I'm trashed wearing your mom's snuggie. She says hello.
its like he missed a chap in the "being a guy" handbook and read the bible instead
I was up until 12:30 making that damned grammar test for my freshmen then I caught myself running through the verb tenses when I was giving him head.
"I have sucked, I will suck, I will have suck, I am sucking..." I've never felt more like a nerdier slut than last night.
I told him to go down on me and when he did he started crying!! I asked him why and he said my vag looked just like his ex girlfriends!!!
Went to the doctors. She saw my " I love beer" tattoo. All she said was " My drunken tat is of just one word. "Cornnuts.". Then said Mexico was "awesome." And sent me on my way. Yeah. She's my favorite doctor.
He violated my cat. I was not impressed.
apparently i'm the only person who has heard from her since saturday. she texted me "burt reynolds" at 2am sunday
Are taco bell cups microwave safe? I can't make that judgement right now
My roommates just built a mini golf course upstairs while I was sleeping.
You never know how much you love your bed until you sleep with 4 other people in your car.

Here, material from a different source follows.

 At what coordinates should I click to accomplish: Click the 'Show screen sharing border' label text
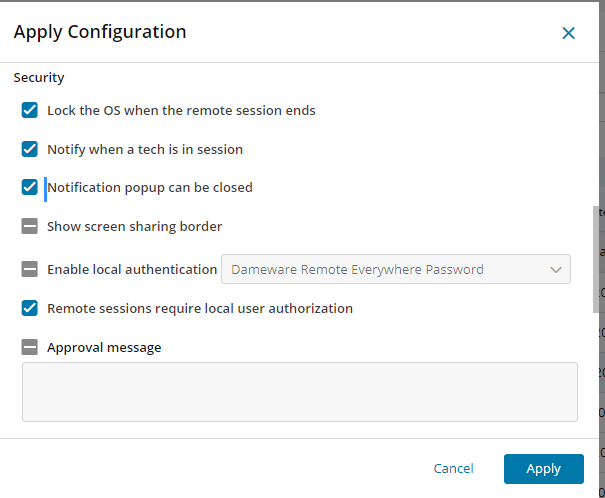pos(134,226)
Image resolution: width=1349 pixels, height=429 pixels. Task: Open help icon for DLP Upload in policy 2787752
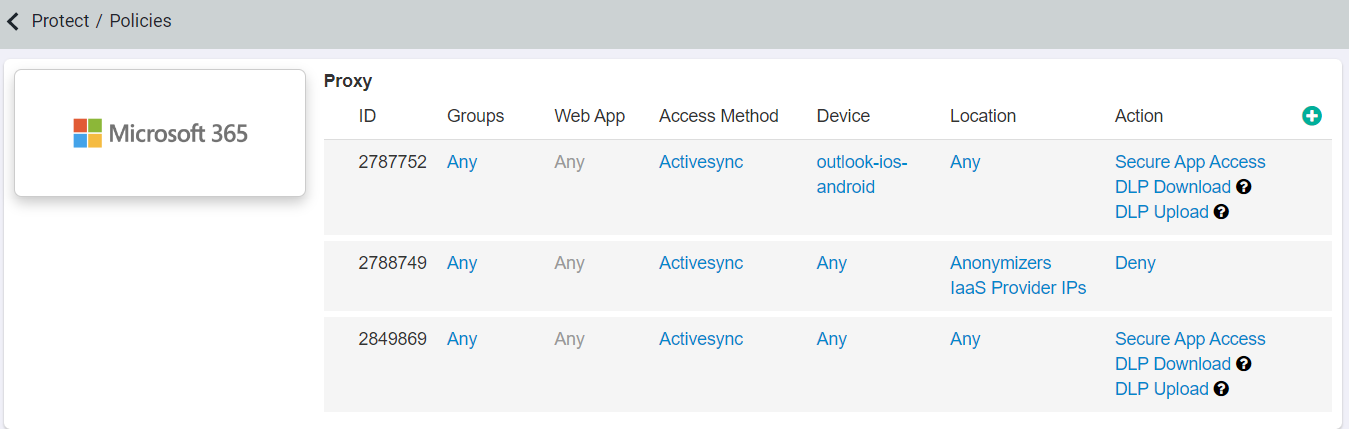1221,212
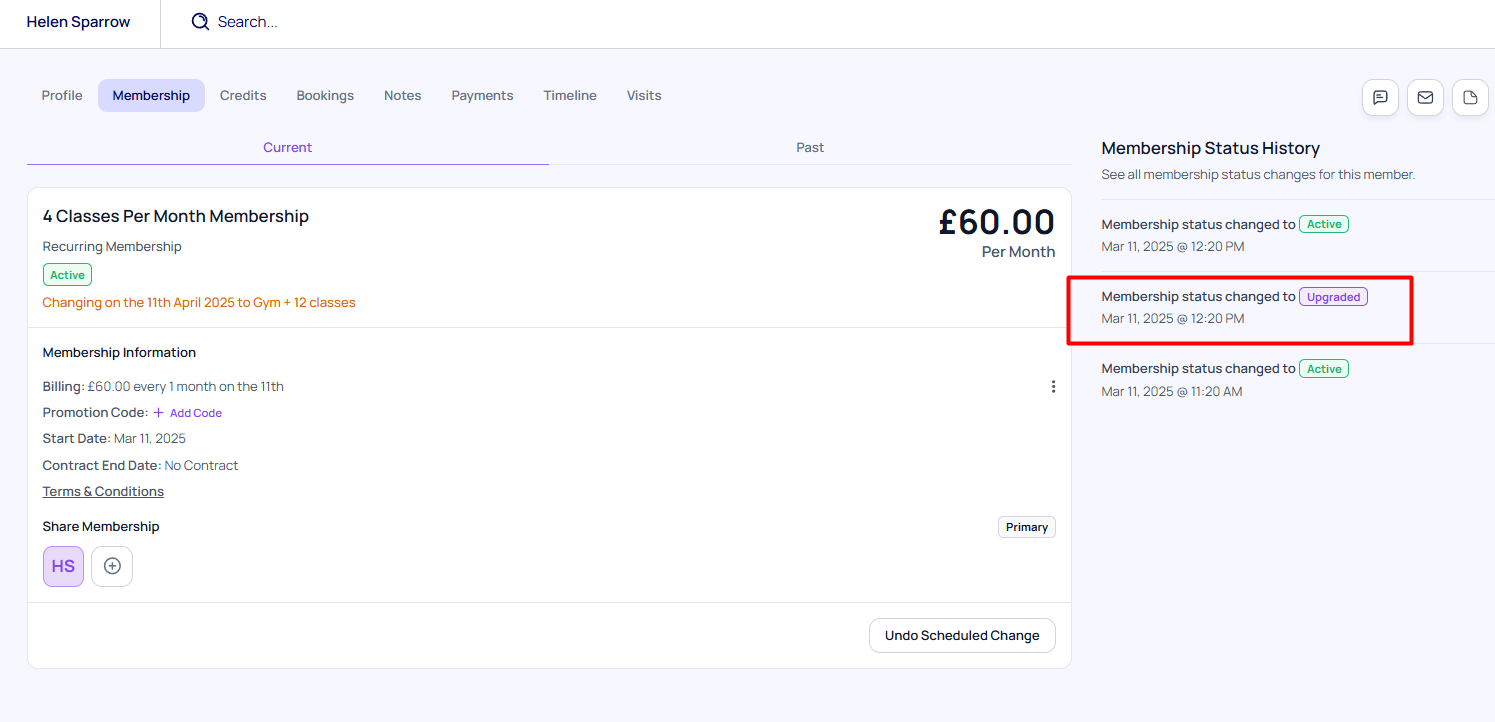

Let's just say we ended up at Denny's with a strippers shoe that we had to discreetly leave at the door to the strip club this morning
Being sober is boring. Tomorrow I'm def bringing wine and my vibrator to work. Might even booty call that hot guy on floor 5. Making the last week at this job legendary.
I'm totally going to bang the cable guy tonight. I'm so pumped
It's a mix of hot dirty sex and week old bong water
If you break up with me one more time it's over.